DVD Empire, a large online retail store noted for its customer service and reasonable prices, has called it quits to selling video games and cites the reason for dropping this part of its product offering is due to "video gaming industry greed," according to a lengthy explanation posted on the official website.
The online retailer points its finger at game publishers as directly responsible for the decision to drop video games from its inventory. The extremely small profit margins made selling video games made it impossible to do business with publishers. DVD Empire’s complaints also give an insider’s look at how the game industry works in relationship to resellers.
"Video game manufacturers set the price using what is called MSRP (Manufacturers Standard Retail Price). Here is an example of the video gaming industry greed: they set the retail price at just $5 above the product cost (buy it for $54.99, sell it for $59.99). When we sell a game we make on average 8.3% gross margin. That does not take into account any of the cost to store the video game or labor to receive/ship an item. The only way we can make a profit on an item is to sell it over the MSRP, but unfortunately we are not allowed to do this. Take a $400 console; we only make $5 on the sale–that is a .01% gross margin (note the decimal point). The game companies make their profit selling to us. We make no profit selling to you."
One complaint of video gamers everywhere is the inability to return video games that are below expectations. DVD Empire also expressed concerns over this problem, but from a store’s point of view:
"This one blows our minds; we are not big enough to return products. The game industry releases many bad games, and word of mouth spreads fast to the consumer. All of those bunk games sit on our shelves. If we do end up selling them, we lose more money, due to the lack of price protection. They won’t let us return the bombs. So if we buy a bad title, we are stuck on an industry-induced money losing ride through the land of price drops. Of course, if the video game industry produced quality games, we wouldn’t have this issue."
DVD Empire also had some very harsh words for the quality of games coming from game publishers. "We all know how fast games devalue in prices; this is due to the fact that 80% of the games created are crap. So take the fact that we only make $5; now if the price of a game drops $20, we are now losing $15 every sale."

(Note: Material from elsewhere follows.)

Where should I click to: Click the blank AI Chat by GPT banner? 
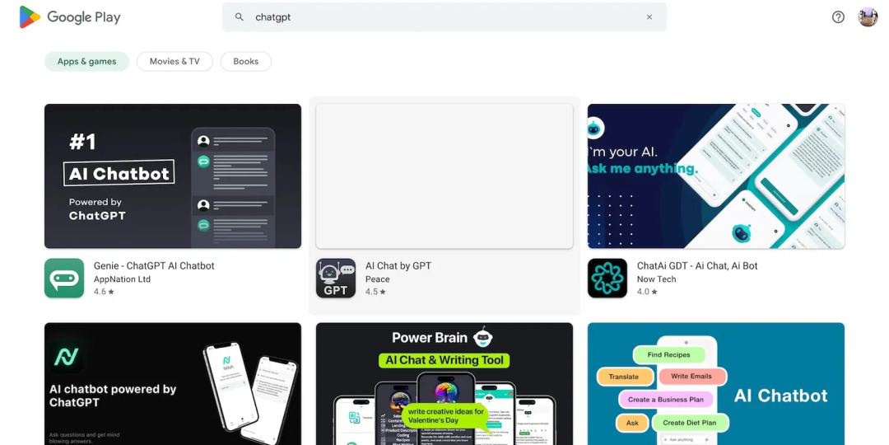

The bigger video game specialty stores, such as EB and GameStop, DVD Empire pointed out, get much larger discounts on video games–therefore allowing those retailers to remain competitive. However, as for DVD Empire, the games division is closing.
"We attempted for the past five years to make it work but decided to call it quits. It breaks our hearts. Everyone at DVD Empire is a huge fan of PC and video games, and we are truly sad to see this division go."